Problem 1 |
Reproduce word for word everything in the records from the line containing "Woman power (79, 1135)" down to the final line of the records, both ends included, and omit the pictures.

Lannae's Food and Travel

I hope you like my food and travel blog.

January 14, 2009

Cha Chah Changes


the front porch with roll top clear doors

We got a late start to dinner last night, and ended up going to PM, but the line was too long, so we went to Taboullis next door for a quick bite to eat at about 9:30 pm. On our way, we looking inside one more door down, and we saw a few people inside Cha Chah. We couldn't tell if they were open, or they were dry-running. The renovations of this old Mad Mod house was done very quietly, and without hoopla for the past few months. The renovations almost faded into the background, and didn't call attention to itself. I just nearly forgot about that space until yesterday. Today, after work, I ran by Bongo Java to pick up some coffee, and I walked towards Cha Chah to see what was going on inside. As I approached, I saw Mr and Mrs Myint, Arnold's parents coming out of Cha Chah, and I smiled and said hello to them. I walked inside and asked the greeters what the story is, and if they were open.

the bar

The two greeters said that this restaurant is Arnold Myint's creation. Today is day 2 of being in a soft opening, and they plan on being in a soft opening for another 2 or 3 months to work out the kinks. Once all the kinks are worked out, Cha Chah will have a grand opening. I love PM, Arnold's 1st venture, and I really liked the look and feel of Cha Chah. I told the greeters that I needed to go to the gym first, but I would be back later. I asked how late they plan to be open, and how late the kitchen is going to be open, and they thought for now, the kitchen will be open until about 11 pm, and then after that, there will be a late night menu. At this point, Cha Chah is still waiting for the phone company to turn on the phones (due on by Friday at the latest), and they just got the liquor license yesterday afternoon. Everything is just brand new.

dips

So, I decided I wanted to Cha Chah for dinner tonight and check it out. For day 2 of the soft opening, things went really smoothly for us and dinner. I enjoyed taking in the beauty of the renovations, tables, seating, and bar. Visually, and listening to the background music, Cha Chah reminds me of a really hip bar and restaurant in South Beach Miami. I enjoyed a really smart and engaged waitstaff. It was really a good experience for us, as if the employees were old hat at Cha Chah.

Input rows |

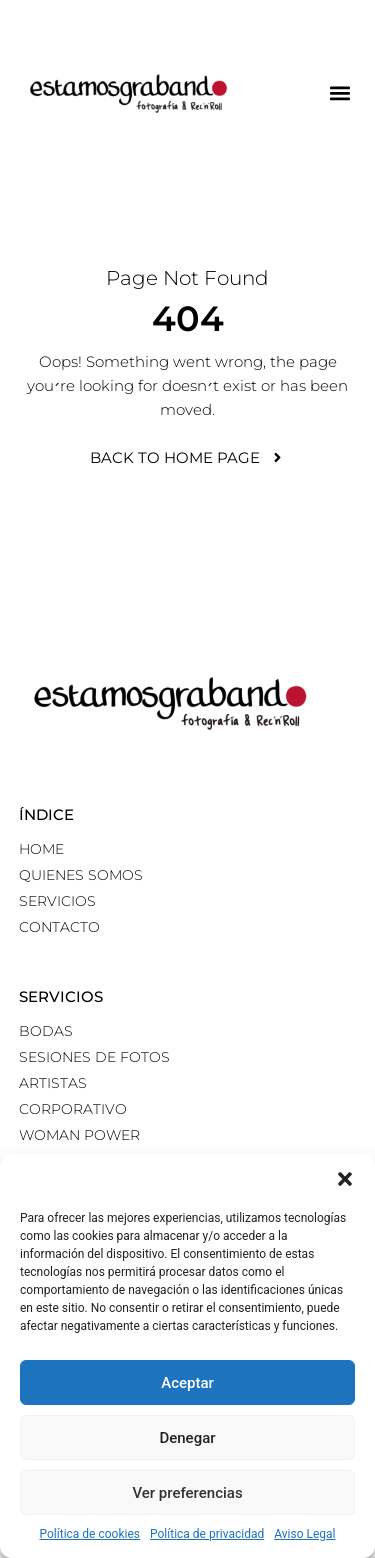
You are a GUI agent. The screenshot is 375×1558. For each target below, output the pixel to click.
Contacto (59, 927)
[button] (345, 1179)
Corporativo (73, 1109)
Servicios (57, 901)
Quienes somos (81, 875)
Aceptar (187, 1383)
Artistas (53, 1083)
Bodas (46, 1031)
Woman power (79, 1135)
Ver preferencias (187, 1493)
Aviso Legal (304, 1534)
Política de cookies (90, 1534)
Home (41, 849)
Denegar (187, 1438)
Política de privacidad (207, 1534)
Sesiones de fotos (94, 1057)
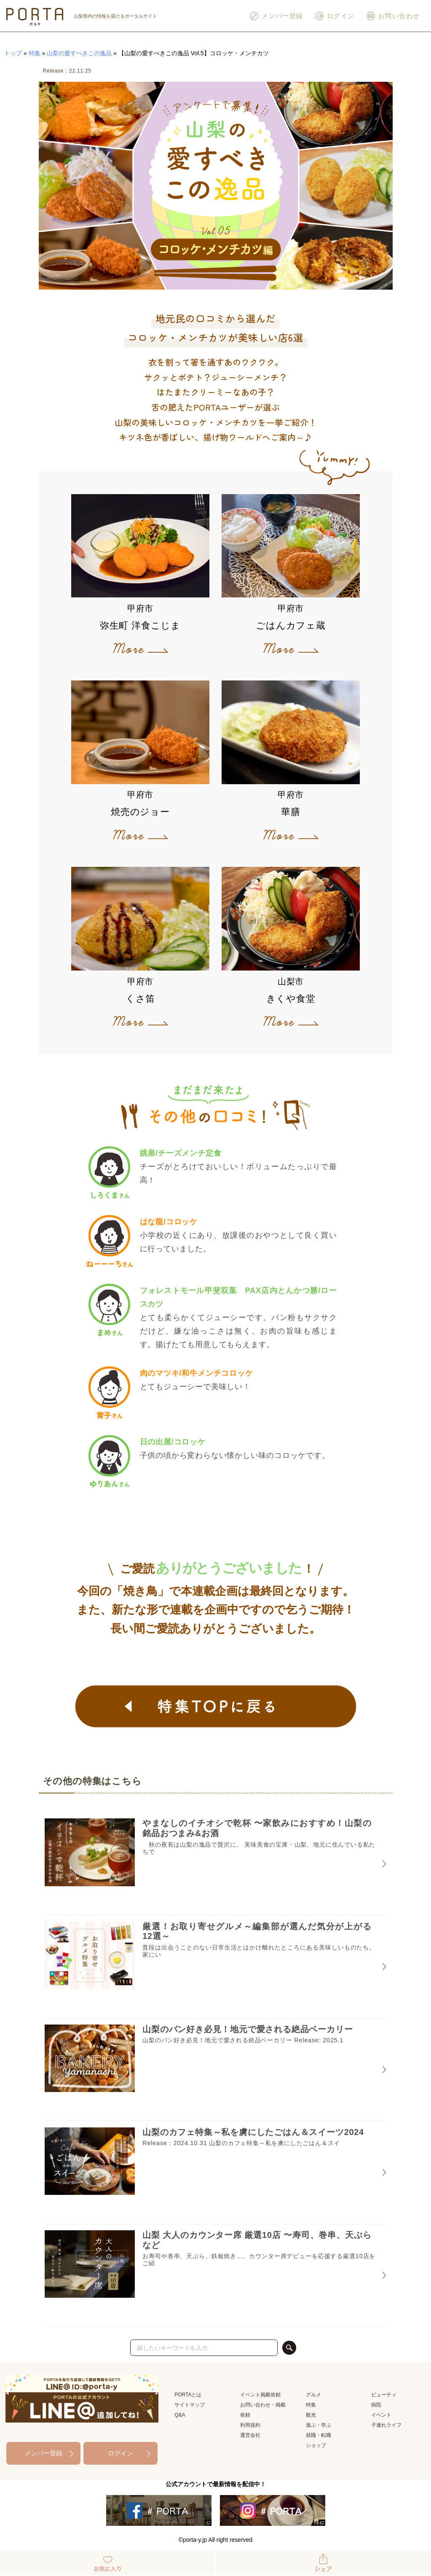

Problem 2 |
From the blog post about Cha Chah, write out verbatim everything from "We got a late" down to "they were open.".

Task result 1 |
Woman power (79, 1135)
Ver preferencias (187, 1493)
Aviso Legal (304, 1534)
Política de cookies (90, 1534)
Home (41, 849)
Denegar (187, 1438)
Política de privacidad (207, 1534)
Sesiones de fotos (94, 1057)

Task result 2 |
We got a late start to dinner last night, and ended up going to PM, but the line was too long, so we went to Taboullis next door for a quick bite to eat at about 9:30 pm. On our way, we looking inside one more door down, and we saw a few people inside Cha Chah. We couldn't tell if they were open, or they were dry-running. The renovations of this old Mad Mod house was done very quietly, and without hoopla for the past few months. The renovations almost faded into the background, and didn't call attention to itself. I just nearly forgot about that space until yesterday. Today, after work, I ran by Bongo Java to pick up some coffee, and I walked towards Cha Chah to see what was going on inside. As I approached, I saw Mr and Mrs Myint, Arnold's parents coming out of Cha Chah, and I smiled and said hello to them. I walked inside and asked the greeters what the story is, and if they were open.